Recorded data —
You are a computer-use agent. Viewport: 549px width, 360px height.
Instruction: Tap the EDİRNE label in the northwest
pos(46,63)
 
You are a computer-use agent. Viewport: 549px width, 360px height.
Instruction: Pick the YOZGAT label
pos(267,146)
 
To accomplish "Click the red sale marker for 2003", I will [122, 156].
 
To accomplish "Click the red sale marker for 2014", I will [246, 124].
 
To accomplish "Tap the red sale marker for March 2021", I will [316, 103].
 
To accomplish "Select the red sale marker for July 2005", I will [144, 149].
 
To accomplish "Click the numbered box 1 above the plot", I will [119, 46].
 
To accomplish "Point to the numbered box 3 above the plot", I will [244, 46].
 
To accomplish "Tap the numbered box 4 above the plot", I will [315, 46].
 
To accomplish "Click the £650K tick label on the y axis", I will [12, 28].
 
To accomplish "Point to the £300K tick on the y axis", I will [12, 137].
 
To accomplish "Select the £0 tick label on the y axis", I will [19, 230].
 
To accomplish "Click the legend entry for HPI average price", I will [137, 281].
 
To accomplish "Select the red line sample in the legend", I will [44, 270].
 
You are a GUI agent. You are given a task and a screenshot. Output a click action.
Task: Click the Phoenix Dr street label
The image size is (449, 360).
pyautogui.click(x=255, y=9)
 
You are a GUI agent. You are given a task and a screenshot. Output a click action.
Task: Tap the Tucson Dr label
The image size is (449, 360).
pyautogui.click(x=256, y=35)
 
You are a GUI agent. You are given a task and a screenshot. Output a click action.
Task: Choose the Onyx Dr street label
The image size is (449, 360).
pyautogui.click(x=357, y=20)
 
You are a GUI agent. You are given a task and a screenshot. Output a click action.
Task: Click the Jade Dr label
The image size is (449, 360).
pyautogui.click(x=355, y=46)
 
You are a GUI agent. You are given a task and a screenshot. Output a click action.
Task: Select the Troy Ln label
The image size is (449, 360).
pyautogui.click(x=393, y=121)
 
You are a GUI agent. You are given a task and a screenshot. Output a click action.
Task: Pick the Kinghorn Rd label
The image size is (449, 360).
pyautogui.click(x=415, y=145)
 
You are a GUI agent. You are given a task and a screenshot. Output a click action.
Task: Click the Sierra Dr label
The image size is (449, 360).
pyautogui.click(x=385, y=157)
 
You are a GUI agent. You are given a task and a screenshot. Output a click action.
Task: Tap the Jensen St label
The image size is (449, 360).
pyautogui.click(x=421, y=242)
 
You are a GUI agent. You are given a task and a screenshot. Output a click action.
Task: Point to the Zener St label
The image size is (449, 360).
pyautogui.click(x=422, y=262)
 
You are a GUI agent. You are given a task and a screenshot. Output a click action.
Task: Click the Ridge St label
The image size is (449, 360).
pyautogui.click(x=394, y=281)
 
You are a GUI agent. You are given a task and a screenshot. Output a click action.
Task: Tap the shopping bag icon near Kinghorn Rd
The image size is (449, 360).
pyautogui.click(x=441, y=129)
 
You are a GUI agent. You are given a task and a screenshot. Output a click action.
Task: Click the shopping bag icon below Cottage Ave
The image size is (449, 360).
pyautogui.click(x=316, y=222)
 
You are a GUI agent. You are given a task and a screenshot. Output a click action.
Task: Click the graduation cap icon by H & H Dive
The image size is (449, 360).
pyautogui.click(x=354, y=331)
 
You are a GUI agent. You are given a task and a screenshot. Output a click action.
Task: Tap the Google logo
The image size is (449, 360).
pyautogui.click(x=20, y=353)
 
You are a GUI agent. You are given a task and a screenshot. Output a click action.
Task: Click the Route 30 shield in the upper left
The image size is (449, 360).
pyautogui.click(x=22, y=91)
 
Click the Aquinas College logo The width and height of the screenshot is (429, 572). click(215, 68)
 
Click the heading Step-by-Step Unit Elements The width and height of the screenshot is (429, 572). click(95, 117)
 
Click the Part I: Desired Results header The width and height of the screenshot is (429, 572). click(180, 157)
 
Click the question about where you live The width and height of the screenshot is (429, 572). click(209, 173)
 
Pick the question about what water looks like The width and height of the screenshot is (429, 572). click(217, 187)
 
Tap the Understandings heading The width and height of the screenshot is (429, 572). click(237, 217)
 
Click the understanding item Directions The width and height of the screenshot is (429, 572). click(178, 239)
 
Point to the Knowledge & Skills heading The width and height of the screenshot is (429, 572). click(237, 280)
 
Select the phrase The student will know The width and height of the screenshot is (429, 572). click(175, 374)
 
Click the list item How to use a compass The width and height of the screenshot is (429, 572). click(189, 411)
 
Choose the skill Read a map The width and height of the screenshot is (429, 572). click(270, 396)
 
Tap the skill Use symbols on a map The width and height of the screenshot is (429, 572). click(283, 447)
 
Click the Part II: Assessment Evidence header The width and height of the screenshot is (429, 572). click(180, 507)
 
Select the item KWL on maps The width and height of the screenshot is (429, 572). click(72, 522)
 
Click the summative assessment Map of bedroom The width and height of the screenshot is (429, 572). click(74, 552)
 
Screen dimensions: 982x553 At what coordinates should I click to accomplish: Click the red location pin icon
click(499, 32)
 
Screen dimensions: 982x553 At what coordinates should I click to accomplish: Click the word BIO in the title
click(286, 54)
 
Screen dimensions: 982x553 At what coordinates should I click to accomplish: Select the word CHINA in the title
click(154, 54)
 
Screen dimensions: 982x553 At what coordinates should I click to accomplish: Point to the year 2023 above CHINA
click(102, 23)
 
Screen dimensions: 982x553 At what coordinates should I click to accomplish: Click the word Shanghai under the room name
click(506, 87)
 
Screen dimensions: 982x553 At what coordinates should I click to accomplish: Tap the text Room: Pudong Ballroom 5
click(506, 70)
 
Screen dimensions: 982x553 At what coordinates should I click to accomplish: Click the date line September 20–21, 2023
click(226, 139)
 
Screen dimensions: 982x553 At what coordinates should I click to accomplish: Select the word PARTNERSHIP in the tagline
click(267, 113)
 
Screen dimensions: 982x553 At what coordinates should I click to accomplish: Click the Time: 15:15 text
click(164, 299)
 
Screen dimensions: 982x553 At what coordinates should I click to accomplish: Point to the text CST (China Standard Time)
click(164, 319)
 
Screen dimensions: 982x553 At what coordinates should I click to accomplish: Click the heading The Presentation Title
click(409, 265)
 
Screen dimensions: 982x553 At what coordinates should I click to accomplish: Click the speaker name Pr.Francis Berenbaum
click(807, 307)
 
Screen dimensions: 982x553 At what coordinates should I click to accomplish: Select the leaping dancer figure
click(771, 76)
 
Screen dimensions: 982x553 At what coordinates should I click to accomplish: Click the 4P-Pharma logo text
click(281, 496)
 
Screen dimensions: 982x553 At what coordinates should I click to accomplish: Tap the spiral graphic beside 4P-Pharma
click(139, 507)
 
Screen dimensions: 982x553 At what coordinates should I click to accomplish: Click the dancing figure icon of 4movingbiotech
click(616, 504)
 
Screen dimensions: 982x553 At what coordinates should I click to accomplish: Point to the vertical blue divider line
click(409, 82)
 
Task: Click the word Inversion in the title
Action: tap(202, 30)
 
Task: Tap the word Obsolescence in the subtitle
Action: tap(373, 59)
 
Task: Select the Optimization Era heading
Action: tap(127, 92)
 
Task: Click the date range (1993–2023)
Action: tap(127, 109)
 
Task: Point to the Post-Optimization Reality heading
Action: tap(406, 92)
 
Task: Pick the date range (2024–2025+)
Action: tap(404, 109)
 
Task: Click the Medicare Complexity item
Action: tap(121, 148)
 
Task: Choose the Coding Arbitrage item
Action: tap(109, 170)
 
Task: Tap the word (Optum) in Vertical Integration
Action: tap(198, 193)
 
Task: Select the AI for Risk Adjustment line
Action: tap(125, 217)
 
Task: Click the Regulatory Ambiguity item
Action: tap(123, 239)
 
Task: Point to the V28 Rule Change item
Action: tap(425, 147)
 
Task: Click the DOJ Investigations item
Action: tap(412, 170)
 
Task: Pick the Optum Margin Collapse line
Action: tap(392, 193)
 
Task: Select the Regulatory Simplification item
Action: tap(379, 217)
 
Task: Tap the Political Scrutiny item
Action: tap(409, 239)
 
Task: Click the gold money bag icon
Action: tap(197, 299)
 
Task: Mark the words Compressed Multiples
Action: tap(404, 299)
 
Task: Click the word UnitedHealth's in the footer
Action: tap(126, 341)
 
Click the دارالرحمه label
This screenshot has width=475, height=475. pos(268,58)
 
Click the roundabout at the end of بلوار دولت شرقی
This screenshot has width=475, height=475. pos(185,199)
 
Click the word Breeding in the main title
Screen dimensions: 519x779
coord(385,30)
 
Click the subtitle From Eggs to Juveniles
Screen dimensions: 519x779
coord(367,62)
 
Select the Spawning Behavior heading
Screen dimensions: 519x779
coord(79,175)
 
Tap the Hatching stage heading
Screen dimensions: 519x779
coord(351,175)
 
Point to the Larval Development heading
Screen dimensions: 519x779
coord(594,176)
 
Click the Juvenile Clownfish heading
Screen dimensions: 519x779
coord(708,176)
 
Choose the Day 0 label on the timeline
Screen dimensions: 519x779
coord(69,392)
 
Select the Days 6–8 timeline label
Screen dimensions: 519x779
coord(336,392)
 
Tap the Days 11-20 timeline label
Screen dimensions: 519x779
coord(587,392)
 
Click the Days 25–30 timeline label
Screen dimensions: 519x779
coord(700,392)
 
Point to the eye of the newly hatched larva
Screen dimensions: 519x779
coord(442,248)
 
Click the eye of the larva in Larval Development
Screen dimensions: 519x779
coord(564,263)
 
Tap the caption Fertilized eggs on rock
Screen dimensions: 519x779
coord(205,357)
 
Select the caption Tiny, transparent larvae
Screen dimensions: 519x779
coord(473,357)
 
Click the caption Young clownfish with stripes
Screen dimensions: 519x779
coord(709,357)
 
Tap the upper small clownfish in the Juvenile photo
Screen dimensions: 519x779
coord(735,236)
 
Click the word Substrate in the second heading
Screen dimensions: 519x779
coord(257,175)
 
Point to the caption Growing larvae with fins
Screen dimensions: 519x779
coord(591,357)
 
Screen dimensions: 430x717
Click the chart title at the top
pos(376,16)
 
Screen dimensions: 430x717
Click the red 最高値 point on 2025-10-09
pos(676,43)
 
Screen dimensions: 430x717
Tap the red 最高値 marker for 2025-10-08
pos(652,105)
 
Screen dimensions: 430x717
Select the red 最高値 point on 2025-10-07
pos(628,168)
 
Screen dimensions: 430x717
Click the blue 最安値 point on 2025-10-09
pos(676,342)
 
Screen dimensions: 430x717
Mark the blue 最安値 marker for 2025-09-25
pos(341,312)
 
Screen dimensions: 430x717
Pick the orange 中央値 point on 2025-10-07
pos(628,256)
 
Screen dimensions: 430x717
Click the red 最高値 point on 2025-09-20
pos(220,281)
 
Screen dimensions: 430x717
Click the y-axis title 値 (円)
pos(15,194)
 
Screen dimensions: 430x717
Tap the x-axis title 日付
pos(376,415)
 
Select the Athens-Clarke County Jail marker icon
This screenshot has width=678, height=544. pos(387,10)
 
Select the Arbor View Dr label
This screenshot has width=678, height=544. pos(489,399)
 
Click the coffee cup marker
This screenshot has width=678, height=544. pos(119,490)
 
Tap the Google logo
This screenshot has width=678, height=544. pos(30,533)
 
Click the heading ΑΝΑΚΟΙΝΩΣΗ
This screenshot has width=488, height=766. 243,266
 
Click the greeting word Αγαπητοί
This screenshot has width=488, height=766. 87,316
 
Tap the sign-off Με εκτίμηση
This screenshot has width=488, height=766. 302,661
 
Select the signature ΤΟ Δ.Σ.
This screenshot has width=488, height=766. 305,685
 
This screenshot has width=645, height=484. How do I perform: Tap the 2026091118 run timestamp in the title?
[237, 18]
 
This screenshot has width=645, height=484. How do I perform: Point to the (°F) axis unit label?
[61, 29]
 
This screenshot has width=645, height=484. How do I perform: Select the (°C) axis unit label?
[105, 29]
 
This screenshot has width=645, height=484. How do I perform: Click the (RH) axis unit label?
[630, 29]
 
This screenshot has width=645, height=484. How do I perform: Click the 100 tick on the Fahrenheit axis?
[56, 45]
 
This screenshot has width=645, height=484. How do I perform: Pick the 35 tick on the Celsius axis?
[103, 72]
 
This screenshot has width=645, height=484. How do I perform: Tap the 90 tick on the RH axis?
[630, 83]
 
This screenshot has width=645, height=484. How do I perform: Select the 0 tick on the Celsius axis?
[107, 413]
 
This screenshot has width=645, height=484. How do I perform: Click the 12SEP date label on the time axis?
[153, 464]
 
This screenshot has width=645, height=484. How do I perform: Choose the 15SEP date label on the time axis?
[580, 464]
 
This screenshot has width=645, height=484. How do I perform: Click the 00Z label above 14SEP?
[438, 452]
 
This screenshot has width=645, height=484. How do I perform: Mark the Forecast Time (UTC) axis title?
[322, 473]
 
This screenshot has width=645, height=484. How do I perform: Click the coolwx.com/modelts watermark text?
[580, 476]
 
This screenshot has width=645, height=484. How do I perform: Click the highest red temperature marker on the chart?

Exercise aim —
Swap "Pick" for "Choose" in the listing from its first line up to and including the line with "pos(267,146)", then reproduce those lines with no other change.

Finished answer —
You are a computer-use agent. Viewport: 549px width, 360px height.
Instruction: Tap the EDİRNE label in the northwest
pos(46,63)
 
You are a computer-use agent. Viewport: 549px width, 360px height.
Instruction: Choose the YOZGAT label
pos(267,146)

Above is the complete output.